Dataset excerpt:
————————

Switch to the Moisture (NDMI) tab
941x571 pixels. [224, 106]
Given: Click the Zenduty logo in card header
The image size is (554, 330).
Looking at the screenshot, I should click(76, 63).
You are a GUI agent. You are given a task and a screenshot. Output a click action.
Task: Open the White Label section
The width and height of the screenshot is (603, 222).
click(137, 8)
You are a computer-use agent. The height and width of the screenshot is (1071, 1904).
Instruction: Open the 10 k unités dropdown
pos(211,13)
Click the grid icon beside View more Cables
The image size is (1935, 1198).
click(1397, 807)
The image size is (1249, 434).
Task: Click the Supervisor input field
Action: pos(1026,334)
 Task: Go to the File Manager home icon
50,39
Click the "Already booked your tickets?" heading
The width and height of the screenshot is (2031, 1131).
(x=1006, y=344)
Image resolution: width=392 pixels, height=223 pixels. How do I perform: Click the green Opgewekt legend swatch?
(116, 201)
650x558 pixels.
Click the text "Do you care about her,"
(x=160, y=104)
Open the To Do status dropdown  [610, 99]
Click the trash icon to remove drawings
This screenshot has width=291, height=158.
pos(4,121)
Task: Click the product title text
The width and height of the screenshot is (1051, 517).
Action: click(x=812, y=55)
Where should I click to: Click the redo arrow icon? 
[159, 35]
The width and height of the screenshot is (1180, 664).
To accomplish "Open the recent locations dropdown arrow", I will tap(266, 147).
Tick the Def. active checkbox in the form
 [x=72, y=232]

————————

__TASK REQUIREMENTS__: Write out the lines verbatim, starting at the line with "Click the trash icon to remove drawings" and continuing through the final line of the dataset excerpt.

__RESPONSE TO THIS TASK__:
Click the trash icon to remove drawings
This screenshot has width=291, height=158.
pos(4,121)
Task: Click the product title text
The width and height of the screenshot is (1051, 517).
Action: click(x=812, y=55)
Where should I click to: Click the redo arrow icon? 
[159, 35]
The width and height of the screenshot is (1180, 664).
To accomplish "Open the recent locations dropdown arrow", I will tap(266, 147).
Tick the Def. active checkbox in the form
 [x=72, y=232]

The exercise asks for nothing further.